══ SUPPLIED RECORDS ══

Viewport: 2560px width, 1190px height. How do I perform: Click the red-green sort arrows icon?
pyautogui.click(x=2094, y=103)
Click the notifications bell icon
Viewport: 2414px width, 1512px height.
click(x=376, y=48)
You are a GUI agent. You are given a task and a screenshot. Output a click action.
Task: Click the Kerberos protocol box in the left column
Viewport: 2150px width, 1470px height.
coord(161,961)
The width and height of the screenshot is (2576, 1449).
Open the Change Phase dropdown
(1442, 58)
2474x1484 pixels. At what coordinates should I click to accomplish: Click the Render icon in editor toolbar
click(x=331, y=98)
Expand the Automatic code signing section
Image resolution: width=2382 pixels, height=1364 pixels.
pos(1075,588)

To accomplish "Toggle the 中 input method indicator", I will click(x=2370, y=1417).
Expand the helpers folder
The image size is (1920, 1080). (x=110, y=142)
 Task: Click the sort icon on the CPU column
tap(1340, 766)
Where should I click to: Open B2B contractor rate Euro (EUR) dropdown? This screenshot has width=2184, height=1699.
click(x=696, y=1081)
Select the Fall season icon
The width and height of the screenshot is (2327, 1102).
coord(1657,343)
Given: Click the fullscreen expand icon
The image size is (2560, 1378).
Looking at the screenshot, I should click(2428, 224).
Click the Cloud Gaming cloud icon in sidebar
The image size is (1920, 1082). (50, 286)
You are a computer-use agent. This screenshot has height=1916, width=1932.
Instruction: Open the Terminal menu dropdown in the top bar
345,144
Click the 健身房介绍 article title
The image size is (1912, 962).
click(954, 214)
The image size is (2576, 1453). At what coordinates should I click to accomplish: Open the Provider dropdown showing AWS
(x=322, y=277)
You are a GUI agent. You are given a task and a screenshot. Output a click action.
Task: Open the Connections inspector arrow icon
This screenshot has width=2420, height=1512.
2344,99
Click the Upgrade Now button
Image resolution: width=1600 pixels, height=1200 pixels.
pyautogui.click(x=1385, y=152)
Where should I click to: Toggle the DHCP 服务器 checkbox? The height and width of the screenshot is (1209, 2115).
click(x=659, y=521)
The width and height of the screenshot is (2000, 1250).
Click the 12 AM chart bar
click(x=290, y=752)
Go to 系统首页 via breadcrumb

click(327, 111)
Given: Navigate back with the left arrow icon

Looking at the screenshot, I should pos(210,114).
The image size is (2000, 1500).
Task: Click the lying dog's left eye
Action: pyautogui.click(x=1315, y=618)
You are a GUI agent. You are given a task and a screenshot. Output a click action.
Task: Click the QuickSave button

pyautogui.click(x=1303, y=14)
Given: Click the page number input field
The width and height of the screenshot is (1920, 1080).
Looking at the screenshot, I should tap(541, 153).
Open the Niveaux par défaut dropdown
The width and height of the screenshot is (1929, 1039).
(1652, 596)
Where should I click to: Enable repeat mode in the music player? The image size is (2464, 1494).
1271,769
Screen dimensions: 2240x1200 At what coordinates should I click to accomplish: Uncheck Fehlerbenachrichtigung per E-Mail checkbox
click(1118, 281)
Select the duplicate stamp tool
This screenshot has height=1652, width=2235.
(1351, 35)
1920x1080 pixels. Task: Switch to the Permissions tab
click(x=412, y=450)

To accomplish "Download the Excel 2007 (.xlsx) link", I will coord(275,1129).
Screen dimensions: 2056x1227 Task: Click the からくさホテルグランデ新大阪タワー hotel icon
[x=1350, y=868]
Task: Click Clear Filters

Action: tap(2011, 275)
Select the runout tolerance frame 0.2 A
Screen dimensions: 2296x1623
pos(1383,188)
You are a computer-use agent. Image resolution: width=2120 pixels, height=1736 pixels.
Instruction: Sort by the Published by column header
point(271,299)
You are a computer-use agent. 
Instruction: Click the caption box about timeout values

═══

Nothing but the lines from the one holding "Screen dimensions: 2056x1227" to the end of the entries should be output, each exactly as it appears.

Screen dimensions: 2056x1227 Task: Click the からくさホテルグランデ新大阪タワー hotel icon
[x=1350, y=868]
Task: Click Clear Filters

Action: tap(2011, 275)
Select the runout tolerance frame 0.2 A
Screen dimensions: 2296x1623
pos(1383,188)
You are a computer-use agent. Image resolution: width=2120 pixels, height=1736 pixels.
Instruction: Sort by the Published by column header
point(271,299)
You are a computer-use agent. 
Instruction: Click the caption box about timeout values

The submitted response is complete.